Task 1:
In the post about Saturday nights in the mid-1960s, what was the Palais de Danse more formally known as?
Task 2:
Pick up the post about Saturday nights in the mid-1960s right after its last sentence and keep writing it.

Given text:

Tuesday, 21 January 2014

From the Green, Green Grass of Home

I caught a very short clip of the BBC programme, The Voice, recently and witnessed Tom Jones in action. From the little I saw he is relishing his role as the Elder Statesman of British Pop and enjoys pontificating on the performances of a seemingly endless stream of pretty mediocre singers. He's travelled a long way since I first saw him in action so come with me as I take you back in time to the mid 1960s.
In those days my regular Saturday night haunt was the Palais de Danse in Caerphiily. More formally known as the Plymouth Ballroom, it was THE place to be for any lover of rock groups (bands hadn't been invented yet). Someone once said that you will always remember the first group you called your own. I can and they were The Sons of Adam, from Cardiff. A hairy bunch who played a lot of very loud R & B with a thundering bass line. Wonderful stuff and I can still remember their versions of John Lee Hooker's 'Boom, Boom and Boom' and  Leiber and Stoller's 'I'm a Hog for You Baby'. Although I can recite in toto the lyrics of the latter, I'll admit that I had to look up the composers - my memory isn't that good.

Available data:
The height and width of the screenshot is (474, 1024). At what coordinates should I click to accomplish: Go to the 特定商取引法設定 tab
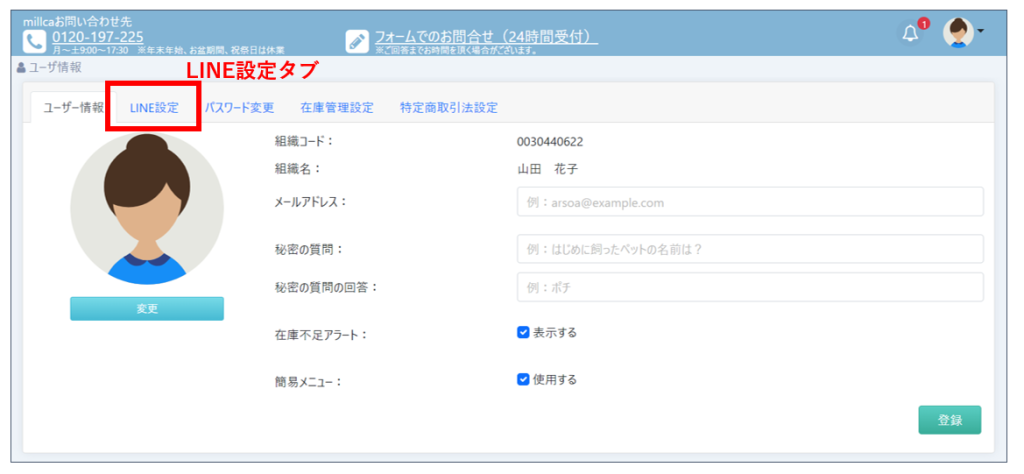click(448, 108)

Output 1:
The Plymouth Ballroom.

Output 2:
Another group on the circuit at the time was Tommy Scott and the Senators. Less hard-edged, and to me less interesting than the Sons of Adam, the Senators were really just a backing group for the lead singer who obviously thought a lot of himself. I remember them dressed in leather waistcoats and,
Tommy Scott and the Senators
on another occasion (at a dance at Bedwas Comprehensive School of all places), in a set of rather tasteless pastel-shaded jackets. They were big on Elvis numbers and anything really that allowed Tommy Scott to exercise his tonsils. To be completely objective, he did have a distinctive style and was clearly a few notches better than the lead singers of most groups (except for the Sons of Adam, of course, who took it in turns to share the microphone).

It came as no surprise when we heard that Tommy Scott and the Senators headed to London. Because of a name clash, Tommy Scott morphed into Tom Jones and the Senators became the Squires. After a couple of unsuccessful records together, the Squires were sidelined (perhaps dumped would be a more accurate description) and Tom Jones went solo with 'It's not unusual'. The rest, as they say, is history. 

I can't find any pictures or recordings of the Sons of Adam (shame!) but here's a really badly dubbed clip of Tommy Scott and the Senators performing one of their deservedly unsuccessful releases - 'Baby I'm in Love'.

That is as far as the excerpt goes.